-- Begin EXTRACT --

What Did You Expect?

Profitability is not in itself a purpose for business, just as breathing is not the purpose of life.

—Stefan Stern, paraphrasing Peter Drucker

I really just need to stop reading Hacker News. Almost every single day, I see an article that makes me angry. Today’s lucky winner: FACEBOOK: I WANT MY FRIENDS BACK. Yes, the title is in all capital letters. That’s how you know it’s a rational, reasonable, well-grounded article.

I’m not going to dissect this article paragraph by paragraph (though phrases like “the single most misguided thing a major corporation has ever deliberately done, bar none, in the entire history of American capitalism and the world.” and “How many companies can you name that you actively despise?”—the most profitable company in the world is actively despised by a good number of people—make this a decidedly tempting endeavour), and am instead going to use it as an excuse to get something off my chest. For those of you who do not want to read the very long, unintentionally humorous post: a blog built a large Facebook audience that drove a lot of traffic to their page. When Facebook’s Sponsored Stories launched, only about 15% of the audience saw content the page posted, and they were told they’d have to pay to have the other 85% see the content. They are, understandably, upset about this. They claim, not-so-understandably, that this is (and I quote) “information superhighway robbery”.

-- End EXTRACT --

YOUR GOAL: Reproduce the Facebook essay word for word, from "I really just" up to and including "reasonable, well-grounded article.".

-- Begin GIVEN MATERIAL --

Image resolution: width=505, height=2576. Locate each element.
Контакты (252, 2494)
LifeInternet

-- End GIVEN MATERIAL --

SOLVED EXERCISE:
I really just need to stop reading Hacker News. Almost every single day, I see an article that makes me angry. Today’s lucky winner: FACEBOOK: I WANT MY FRIENDS BACK. Yes, the title is in all capital letters. That’s how you know it’s a rational, reasonable, well-grounded article.